# CONSIGNE:
Recopiez à l'identique les lignes qui vont de celle contenant « The height and width of the screenshot is (298, 549). » jusqu'à celle contenant « will (x=639, y=1761). », ces deux lignes comprises.

[Entrées de données recueillies]
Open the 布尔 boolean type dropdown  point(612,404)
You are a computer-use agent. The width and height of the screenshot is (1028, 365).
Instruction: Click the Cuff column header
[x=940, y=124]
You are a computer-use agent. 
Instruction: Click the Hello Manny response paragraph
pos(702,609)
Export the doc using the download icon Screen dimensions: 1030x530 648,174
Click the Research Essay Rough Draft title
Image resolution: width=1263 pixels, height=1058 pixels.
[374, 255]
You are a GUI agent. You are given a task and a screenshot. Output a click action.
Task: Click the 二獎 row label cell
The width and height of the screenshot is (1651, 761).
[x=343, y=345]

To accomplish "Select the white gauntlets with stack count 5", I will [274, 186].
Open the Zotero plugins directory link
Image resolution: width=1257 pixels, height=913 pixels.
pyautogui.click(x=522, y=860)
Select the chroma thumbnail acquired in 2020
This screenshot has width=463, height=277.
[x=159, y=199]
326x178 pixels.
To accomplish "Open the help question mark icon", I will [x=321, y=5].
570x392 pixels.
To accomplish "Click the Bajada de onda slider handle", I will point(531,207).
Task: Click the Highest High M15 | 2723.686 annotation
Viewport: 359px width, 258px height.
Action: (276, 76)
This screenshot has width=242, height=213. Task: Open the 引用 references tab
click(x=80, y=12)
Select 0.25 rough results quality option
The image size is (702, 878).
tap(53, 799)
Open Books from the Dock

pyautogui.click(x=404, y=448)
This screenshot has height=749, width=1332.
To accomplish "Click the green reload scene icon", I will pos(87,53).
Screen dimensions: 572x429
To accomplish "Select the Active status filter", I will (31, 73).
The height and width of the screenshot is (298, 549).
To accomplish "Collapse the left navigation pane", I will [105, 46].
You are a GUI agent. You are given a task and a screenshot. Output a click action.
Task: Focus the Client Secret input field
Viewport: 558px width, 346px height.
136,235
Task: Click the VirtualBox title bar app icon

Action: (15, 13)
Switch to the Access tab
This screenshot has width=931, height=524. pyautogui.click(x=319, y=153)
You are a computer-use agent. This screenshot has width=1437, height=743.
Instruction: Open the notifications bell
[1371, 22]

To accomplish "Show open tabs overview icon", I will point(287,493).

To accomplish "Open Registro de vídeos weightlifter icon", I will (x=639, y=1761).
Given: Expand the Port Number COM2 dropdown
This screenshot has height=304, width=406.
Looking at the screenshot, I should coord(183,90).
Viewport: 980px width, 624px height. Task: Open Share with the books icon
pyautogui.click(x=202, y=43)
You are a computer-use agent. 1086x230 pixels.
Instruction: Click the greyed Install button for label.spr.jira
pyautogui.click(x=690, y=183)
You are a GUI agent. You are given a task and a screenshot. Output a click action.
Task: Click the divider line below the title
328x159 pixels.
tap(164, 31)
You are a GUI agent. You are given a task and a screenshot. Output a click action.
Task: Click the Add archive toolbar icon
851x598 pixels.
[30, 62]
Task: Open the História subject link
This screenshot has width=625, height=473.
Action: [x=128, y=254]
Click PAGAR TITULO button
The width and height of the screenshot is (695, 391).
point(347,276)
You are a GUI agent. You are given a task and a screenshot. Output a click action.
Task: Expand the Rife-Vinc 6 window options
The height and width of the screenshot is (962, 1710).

# CORRIGÉ:
The height and width of the screenshot is (298, 549).
To accomplish "Collapse the left navigation pane", I will [105, 46].
You are a GUI agent. You are given a task and a screenshot. Output a click action.
Task: Focus the Client Secret input field
Viewport: 558px width, 346px height.
136,235
Task: Click the VirtualBox title bar app icon

Action: (15, 13)
Switch to the Access tab
This screenshot has width=931, height=524. pyautogui.click(x=319, y=153)
You are a computer-use agent. This screenshot has width=1437, height=743.
Instruction: Open the notifications bell
[1371, 22]

To accomplish "Show open tabs overview icon", I will point(287,493).

To accomplish "Open Registro de vídeos weightlifter icon", I will (x=639, y=1761).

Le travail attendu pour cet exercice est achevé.